For Merge mode in HM-4.0 in HEVC, as shown in Fig. 5, up to four spatial MV candidates are derived from A₀, A₁, B₀ and B₁, and one temporal MV candidate is derived from T_BR or T_CTR (T_BR is used first, if T_BR is not available, T_CTR is used instead) . Note that if any of the four spatial MV candidates is not available, the position B₂ is then used to derive another MV candidate as a replacement. After the derivation process of the four spatial MV candidates and one temporal MV candidate, removing redundancy (pruning) is applied to remove redundant MV candidates. If after removing redundancy (pruning) , the number of available MV candidates is smaller than five, three types of additional candidates are derived and added to the candidate set (candidate list) . The encoder selects one final candidate within the candidate set for Skip or Merge modes based on the rate-distortion optimization (RDO) decision, and transmits the index to the decoder.

Hereafter, we will denote the skip and merge mode as “merge mode” . In other words, when the “merge mode” is mentioned in the following specification, the “merge mode” may refer to both skip and merge modes.

MVD Candidate Redundancy Reduction in MMVD with Template Matching

In some design of MMVD with template matching (TM) , for each base, it selects K MVD candidates from a total number of S*D combinations of S steps and D directions. The selection is based on the TM cost. In other words, the set of MVD candidates are reordered according to the TM cost associated with the set of MVD candidates and the first K MVD candidates (also called top K MVD candidates) are selected. However, if the two base MVs are close to each other, the selected MVD candidates may be similar as well, which may be redundant. The following proposed methods can reduce such redundancy by considering the difference between the base MVs and adaptively changing MVD candidates for each base MV.

In one method, if two base MVs are similar, 2*K MVD candidates (e.g. {mvd₀, mvd₁, …, mvd_K-1, mvd_K, …, mvd_2K-1} ) are selected using one base MV according to the TM cost, where k is a positive integer. The first K selected MVD candidates (e.g. {mvd₀, mvd₁, …, mvd_K-1} ) are for one base MV, while the rest K selected MVD candidates (e.g. {mvd_K, mvd_K+1, …, mvd_2K-1} ) are for the other base MV. For example, a syntax can be used to indicate which base MV is used (i.e., base 0 or base 1) . After this process, two similar base MVs are guaranteed to have totally different MVD candidates (i.e., candidate set {mvd₀, mvd₁, …, mvd_K-1} being very different from candidate set {mvd_K, mvd_K+1, …, mvd_2K-1} ) .

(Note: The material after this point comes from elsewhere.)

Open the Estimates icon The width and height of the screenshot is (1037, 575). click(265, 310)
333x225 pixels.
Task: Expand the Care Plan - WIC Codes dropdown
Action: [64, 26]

In another method, if two base MVs are similar, 2*K MVD candidates (e.g. {mvd₀, mvd₁, …, mvd_K-1, mvd_K, …, mvd_2K-1} ) are selected using one base MV according to the TM cost, where K is a positive integer. Denote these 2*K MVD candidates by mvd₀, mvd₁, mvd₂, …, mvd_2K-1. The even-indexed K MVD candidates (i.e., mvd₀, mvd₂, mvd₄, …, mvd_2K-2) are for one base MV, while the rest K candidates (i.e., mvd₁, mvd₃, mvd₅, …, mvd_2K-1) are for the other base MV. Again, after this process, two similar base MVs are guaranteed to have totally different MVD candidates (i.e., candidate set {mvd₀, mvd₂, mvd₄, …, mvd_2K-2} being very different from candidate set {mvd₁, mvd₃, mvd₅, …, mvd_2K-1} ) .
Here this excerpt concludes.